How to Become a Notary in South Dakota
Guide to become a notary public in South Dakota:
Are you interested in becoming a South Dakota notary? Are you interested in generating extra income, starting your own South Dakota notary business, adding a notary title to your resume, or helping people in your community? The State of South Dakota appoints notaries to serve the public as unbiased impartial witnesses to document signing. Becoming a notary in South Dakota is a straightforward process, and as long as you meet the eligibility requirements listed below, you can apply to become a South Dakota notary. The America Association of Notaries has been helping individuals become notaries since 1994.

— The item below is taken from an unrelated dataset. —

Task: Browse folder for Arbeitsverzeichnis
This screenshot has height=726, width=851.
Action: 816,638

This South Dakota notary guide will help you understand:
- Who can become a notary in South Dakota
- How to become a notary in South Dakota
- The basic duties of a notary in South Dakota
Who can become a notary public in South Dakota?

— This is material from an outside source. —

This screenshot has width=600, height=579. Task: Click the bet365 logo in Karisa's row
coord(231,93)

To become a South Dakota notary public, you must meet the following requirements:
- Be a permanent resident of South Dakota as defined in SDCL §12-1-4 or a resident of a county bordering South Dakota who maintains a place of work or business in South Dakota; and
- Never have been convicted of a felony.
How to become a notary public in South Dakota?
To become a South Dakota notary and receive a South Dakota notary commission, a notary applicant must:
- Meet the eligibility requirements provided in the previous section.

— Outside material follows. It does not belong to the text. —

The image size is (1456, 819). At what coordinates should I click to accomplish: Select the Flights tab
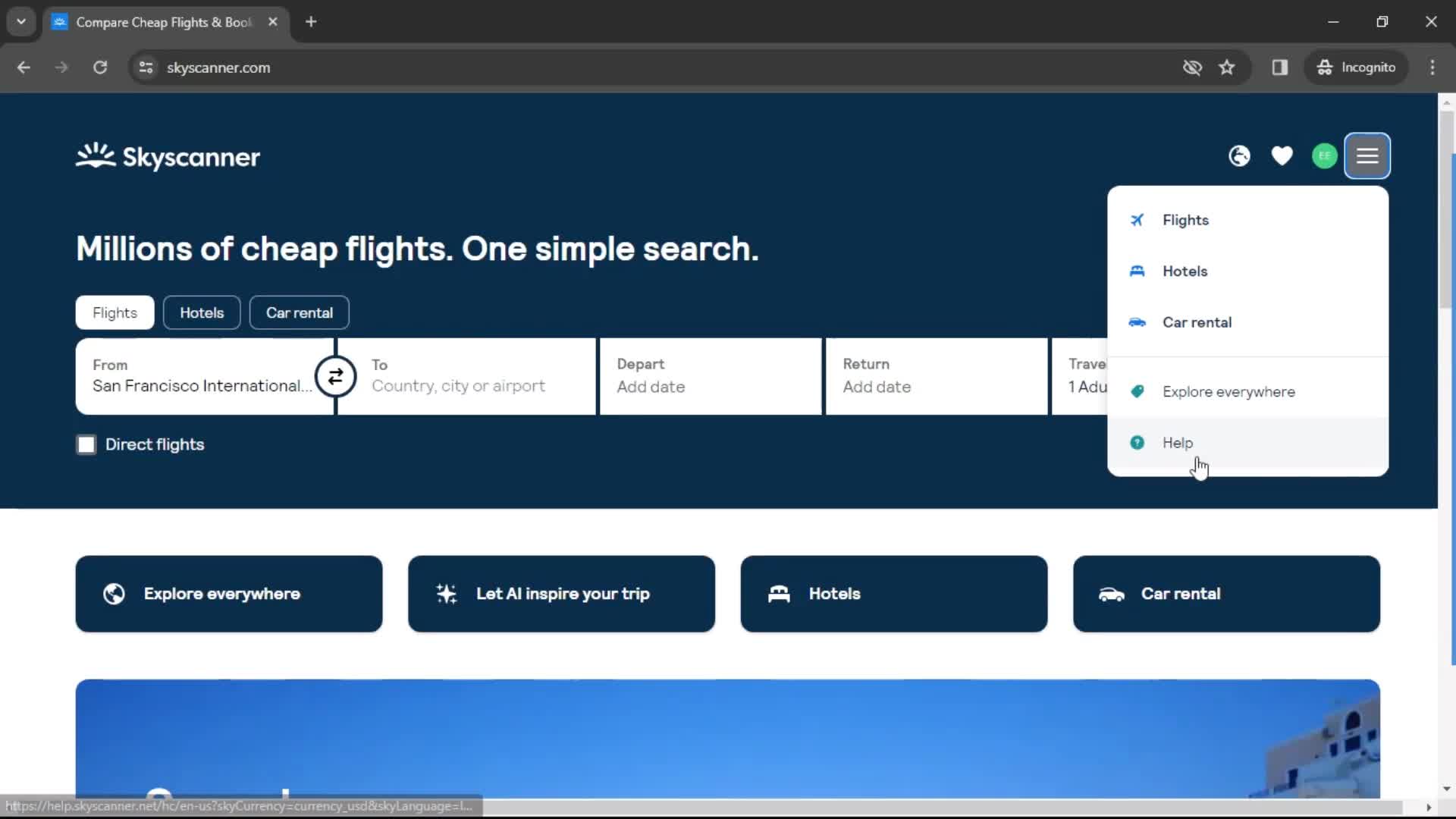[x=115, y=312]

- Complete a notary application.
- Complete the oath portion of the notary application.
- Make an imprint of his or her notary seal on the application.
- Purchase a $5,000 notary bond issued by an insurance company OR provide an individual personal surety bond.
- Submit the completed notary application with the bond and the $30 filing fee to the Secretary of State’s address listed on the notary application.
To access the notary application, click here.
Important: The Notary Public Commission must be posted in a conspicuous place in the notary’s office for public inspection.
How do I renew my notary commission in South Dakota?
A South Dakota notary can summit a renewal application no more than sixty days prior to his or her commission expiration date. If a notary public wishes to renew his or her notary public commission and desires to keep the same commission date and expiration date, he or she must complete and submit his or her notary public application, oath, and bond form to the Secretary of State with a $30 filing fee in advance of the commission’s expiration. If a notary public desires a different expiration date than his or her previous commission, the notary must indicate on the application what date he or she wishes to begin his or her next six-year term. The process to renew a notary public commission is the same as for an applicant’s initial appointment as a notary public. To access the notary application, click here.
Who appoints notaries in South Dakota?
The Secretary of State appoints South Dakota notaries public, issues notary public commissions, and maintains the records of notaries (SDCL §18-1-1 and §18-1-4). To contact the Office of the Secretary of State, use the following information:
South Dakota Secretary of State
Division of General Services
500 East Capitol Avenue, Suite 204
Pierre, SD 57501-5077
Can a non-resident of South Dakota apply for a commission as a notary public?
Yes. A non-resident who resides in a county bordering South Dakota and maintains a place of work or business in South Dakota may apply for a South Dakota notary public commission (SDCL §18-1-1). Moreover, a non-resident must comply with the statutory eligibility requirements as a permanent resident of South Dakota.
How long is a notary public's commission term in South Dakota?
The term of office of a South Dakota notary public is six years, commencing on the date the Secretary of State makes the appointment and issues the notary public commission (SDCL §18-1-1). A notary’s commission may be rendered void:
- By resignation.
- By revocation.
- By death.
- When anon-resident notary ceases to have a place of work or business in South Dakota.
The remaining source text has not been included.